One of the core principles of our investing and business philosophy for almost 50 years has been to live, bank and invest where it is best for you, not just where you were born. This does NOT mean that where you were born and lived is not the best place to be or to invest.
This is why Merri and I are living in he USA and investing in US real estate but not US shares. The chart below shows that the USA is a great place to be.
OECD chart in Economist magazine (1).
However, if one listens to the various politicians stumping for office, it would seem as if the country has become a basket case. This incorrect dialogue can throw our perspective astray, so let’s readjust our view by looking at some facts:
#1: Industrialized society has seen a six times increase in wealth in the last century.
#2: Almost everyone is richer but most of the world has become cynical. Modern communications allows us to better see growing discrepancies between the rich and poor. Few people have confidence in governments, big business, or even some churches.

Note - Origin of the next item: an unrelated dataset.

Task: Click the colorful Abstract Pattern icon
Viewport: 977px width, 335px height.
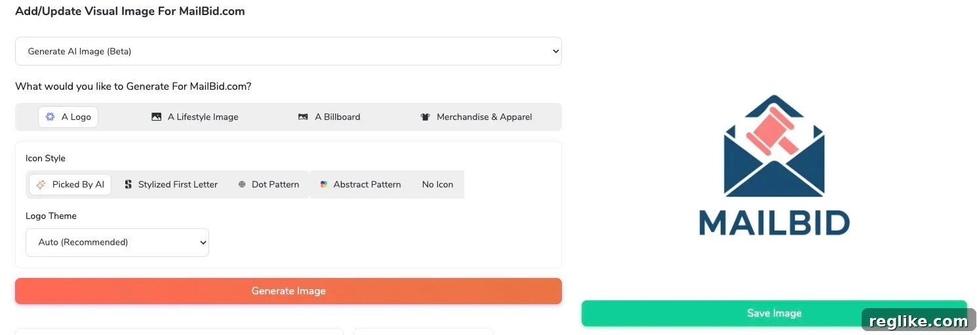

#3: This growing gap between the rich and the poor is leading to greater and greater turmoil, hatred and war.
This anger ignores the fact that we have all become better off and the USA is one of the greatest places to live.
The OECD began publishing a “Better Life Initiative” in May 2011. The attempt is to bring together internationally comparable measures of well-being.
Well Being includes: Housing, Income, Jobs, Community, Education, Governance, Health, Life Satisfaction, Safety and Work-life balance.
The US has highest net disposable income, household net financial wealth and personal earnings, by far. See the latest findings as of May 2016 at the OECD website (1). The US ranks well in almost every category.
Warren Buffett has a message about this for presidential candidates who have been spreading doom and gloom about the United States. He says: “America is great, and her children will inherit a better country than the previous generation. The babies being born in America today are the luckiest crop in history.”
Economic fundamentals support Buffet’s claim.
The tidal flow of economic opportunity is pushed by supply and demand. As the global population grows, new technology allows a larger population to be increasingly productive. Population (demand) and production (supply) grow. These are the underlying ground swells that push a rising tide of wealth in the global economy. We have a growing population, improved technology and increased production. This means there are more services and products (supply) and more people to buy them (demand).
Wealth is growing around the world. The US growth is one of the best of the developed worlds.
The Federal Reserve Statistical Release of March 10, 2016 for the fourth quarter of 2015 shows that the net worth of households and nonprofits rose to $86.8 trillion. The value of directly and indirectly held corporate equities increased $758 billion. The value of real estate rose over 450 billion.
Financial Accounts of the United States Flow of Funds, Balance Sheets, and Integrated Macroeconomic Accounts: (Source Federal Reserve) (2).
There is, however, a growing inequality of wealth. The US has one of the worst discrepancies between the top and bottom 10% of wealth. This is good if you want to be really rich. The US is a great place to become rich.
The difference between the rich and the poor makes many people unhappy. We Americans need to work on that, so it is an opportunity.
We may not personally be able to totally change all inequality, but we can help. We can do many things to assure that we are not among the poor and to make sure that what we do also helps reduce income inequality.
This is why I named our course on value investing the Purposeful investing Course (Pi). We need profit from our investments, but also need our investments to have a purpose that is meaningful to us as individuals.
This is also why I am not investing in US shares. Many factors such as natural resources, efficiency, distribution of wealth and confidence cause a steady rise and fall of value of shares.
There is so much confidence in the US right now that investors pay way too much for the US shares.
This is why we need to always seek value. The US is a great place to be but the US stock market as a whole is overvalued.
The MSCI USA Index Price to Book Value is 40% higher than the MSCI Europe Index. The US index’s average dividend yield is 71% lower than Europe’s.
The best value is the Keppler Developed Markets Top Value Portfolio. The price to book value of this portfolio is 1.27 compared to the MSCI US index of 2.81. You can enjoy the benefits of living in the US, or wherever is best for you, but invest in stocks where they give you the best value.